Find your tribe! Don’t settle for those who exclude or make you feel unwanted. Dance to the beat of your own heart’s rhythm. If they look at you in a weird way because your moves weren’t choreographed, then look them straight in the eyes and keep dancing. You are a leader with a brilliant imagination and an expansive love for others. Only follow as a way to lead until you reconnect with the one who makes your soul leap: Then follow him, for I will have prayed that he will follow God. Make many friends in diverse places, but know that they will never fill that void within your heart. Instead, practice your breath.. Breathe Love into the void… Exhale the Love through your arms. Remember that “Greater is He who is in you than he who is in the world.” Go ahead and manifest your dreams, you have been given the power: Accept it. And finally… Never forget that my love is with you always!!!

Love,

Mom

Ode to the Middle Schooler

I can’t make you care about World Civilizations, Algebra, or Astronomy.

I recognize you’re growing older and wanting your autonomy.

I can’t make you fight for what you deserve or make you rise to be a star.

I recognize that you’re confused and trying hard to find out who you are.

I pray and pray for you to choose love, life, and laughter… while you go astray.

But I also beg the Lord that you don’t forget my love along the way.

There’s a delicate balance between my responsibility and yours.

Don’t ever forget that when He closes windows, He opens doors.

I’ll practice letting go… to cease control.

So that you can fall and fail to help you become whole.

Love, Mom

I Choose You

All on my own- I got it- Hold my hand all along.
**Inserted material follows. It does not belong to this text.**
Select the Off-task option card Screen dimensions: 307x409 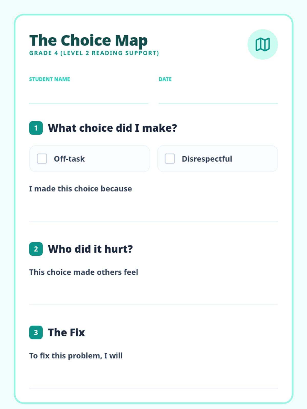tap(90, 158)

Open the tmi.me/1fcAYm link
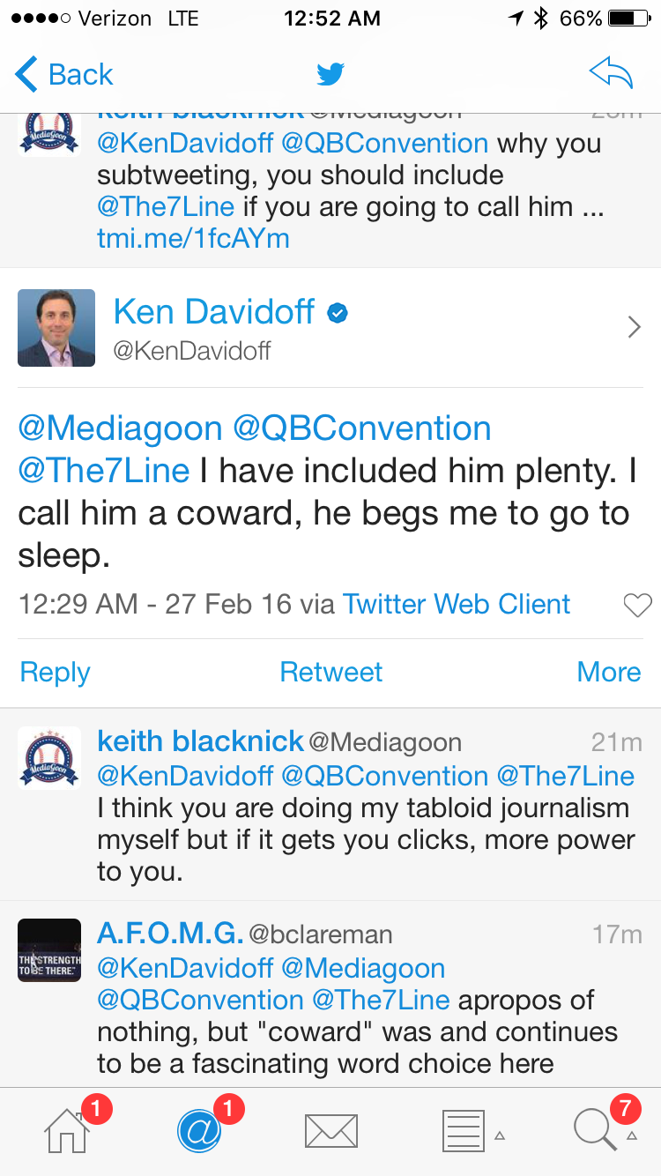[193, 238]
Babe. I choose you.

They stay away- Fine- Can’t handle you’re mine. Child. Scoobee-doobee-bop-eh-dop-bop-dee. You’re my three.

Nights out on the town- Done- ‘Til your fever is gone. Hun. I choose you.

Sacrifice, compromise, improve – all for your benefit. I never could imagine life without you in it. Baby, you make it sweeter! Protection, commitment, celebration to lift you up through pain. Loving you without condition means fighting for you with no refrain. Darlin’ you’ve got my heart forever!

I may be tussled and wrecked- Okay- But your needs are checked- Sunshine. Skeede-dedaddly-bah-bahpti- You’re my three.

Think twice on that cookie- Stop- Get back to school, no hooky now. Bae. I choose you.

Breathe through the tough parts- 3-2-1- You’re all my sweet tarts. Love. I will always choose you.

Sacrifice, compromise, improve – all for your benefit. I never could imagine life without you in it. Baby, you make it sweeter! Protection, commitment, celebration to lift you up through pain. Loving you without condition means fighting for you with no refrain. Darlin’ you’ve got my heart forever!

Give It Up For Parenting

I’m not immune to it: The frustrations. The anxieties of parenting. My faith in God isn’t a miracle drug that wards off any negativity. Well… Actually… I’m wrong. It is a miracle pill that prevents and cures these feelings.

I choose not to take it.

When I’m frustrated at the world or other adults, I become impatient, on edge, quick to reprimand rather than listen. The horseplay and constant loudness- you know… Those things siblings do to infuse a solid bond in their relationship- become unbearable.

Even when things are seemingly good, there are times when the anxiety creeps in. For instance, one child gets moody and mean when I try to soften his frustration with a joke. Usually, space is the best solution. Then we talk a few hours or a day later. I know he wants me to know that his thoughts, feelings, and concerns are serious. I know he doesn’t like to be “made fun of ” even if in an endearing way. (Most boys would think laughing about their outrageous farts was funny). He sees it as an attack on him. I apologize, show empathy, and do better next time. But in the moment, I feel like a shitty mom when I accidentally offend my child.

I get drained: Low to no energy. But I know it’s essential that they continue to have opportunities for exercise through play. So I muster every last bit of energy to go to the skating rink, to a friend’s house to swim, or a bike ride around the neighborhood.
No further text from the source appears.